Source information

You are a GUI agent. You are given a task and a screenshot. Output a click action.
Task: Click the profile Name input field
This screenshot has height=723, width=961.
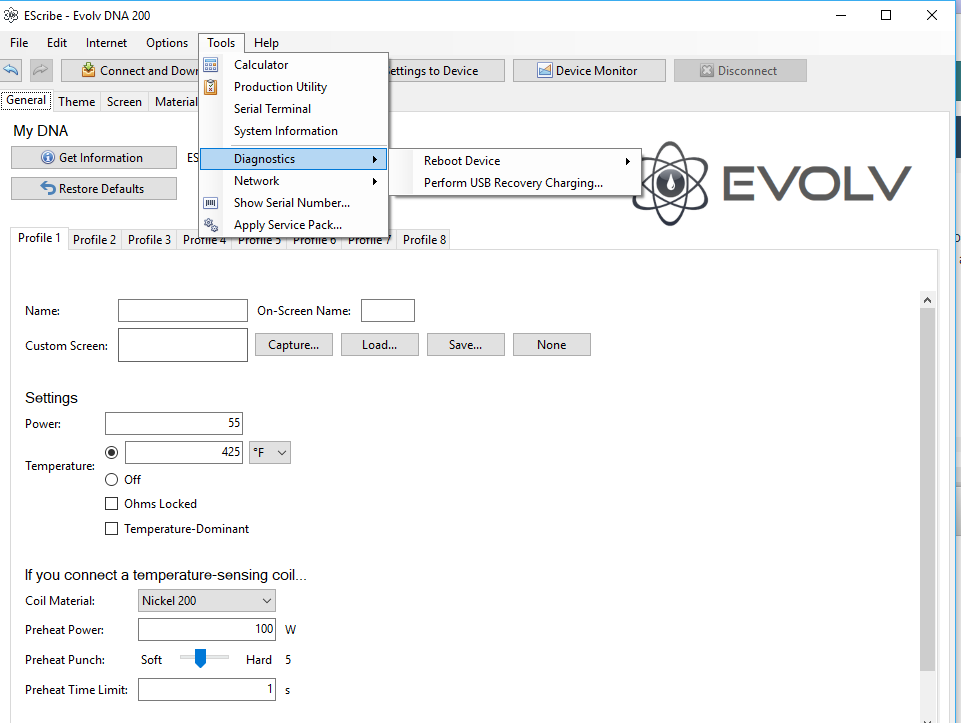tap(182, 311)
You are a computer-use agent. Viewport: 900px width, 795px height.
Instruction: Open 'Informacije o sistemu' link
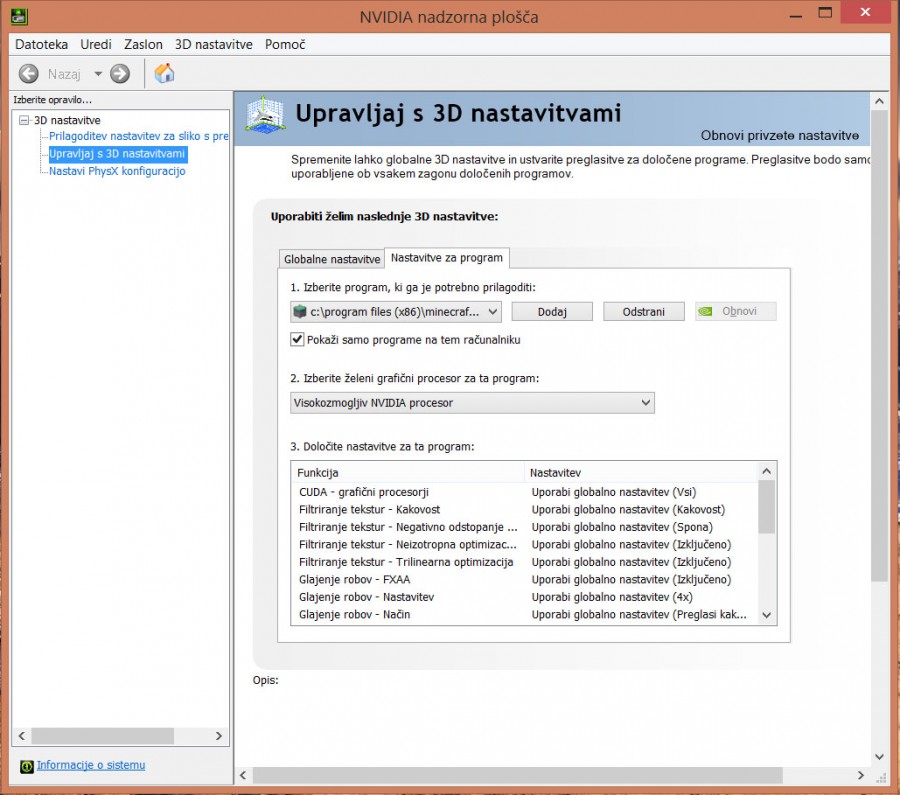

What to produce
Set every entry down again exactly as written, and omit the images.

Solution
You are a GUI agent. You are given a task and a screenshot. Output a click action.
Task: Click the profile Name input field
This screenshot has height=723, width=961.
tap(182, 311)
You are a computer-use agent. Viewport: 900px width, 795px height.
Instruction: Open 'Informacije o sistemu' link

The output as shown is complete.